Teams affiliated with Cup operations dominate the series, and that is why losing Wallace's team is so disappointing.

One team that is doing it right is JR Motorsports. Dale Earnhardt Jr. hired 20-year-old Cole Whitt to replace Aric Almirola in the No. 88 Chevy. Whitt had a future at Red Bull while racing in the Camping World Truck Series last year, but Red Bull's demise left him wondering about his future.

It's good to see Earnhardt give him a shot. This is what should happen in the Nationwide Series but rarely does these days.

Granted, it's easier to get sponsors when the team owner's name is Earnhardt. It's also easy to sign a Nationwide regular when her name is Danica Patrick, the other driver for JR Motorsports in 2012.

Even with Cup affiliation at Roush Fenway Racing, defending Nationwide Series champ Ricky Stenhouse Jr. doesn't have sponsorship yet to run the full season.

Stenhouse will run the Daytona 500 in the No. 6 Ford for Roush. The car doesn't have sponsorship, either, but it will get it. Plenty of companies are willing to put their name on the hood in a one-race deal for the biggest event of the year.

Good teams get better by hiring good people. Rick Hendrick wasn't able to persuade Darian Grubb to return to Hendrick Motorsports, but Hendrick has added three men who will improve the organization's enormous depth.

Jay Frye, who was the general manager at Red Bull and did all he could to try to find a buyer for the organization, returns to Hendrick this season. Frye is well respected in the industry and will work as a consultant for Hendrick, the man Frye calls his mentor.
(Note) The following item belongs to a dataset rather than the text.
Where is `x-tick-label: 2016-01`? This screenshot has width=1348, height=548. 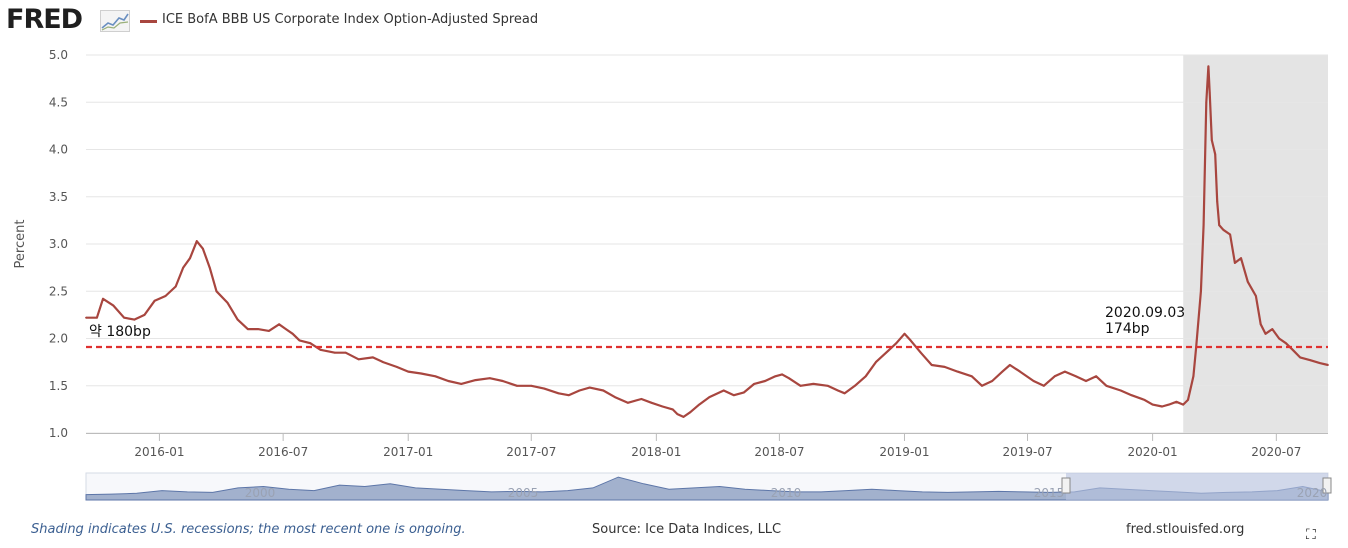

Hendrick also has added Larry Carter from Rusty Wallace's team. Carter, a former crew chief for Wallace and others, worked as the GM for Wallace's Nationwide team. He brings a wealth of experience to Hendrick.

It also helps to have Kenny Francis on board as Kasey Kahne's crew chief. Francis is a rarity because he has worked as a crew chief for all four auto manufacturers in the sport.

With technology being of ever-increasing importance in NASCAR, more brainpower leads to more success.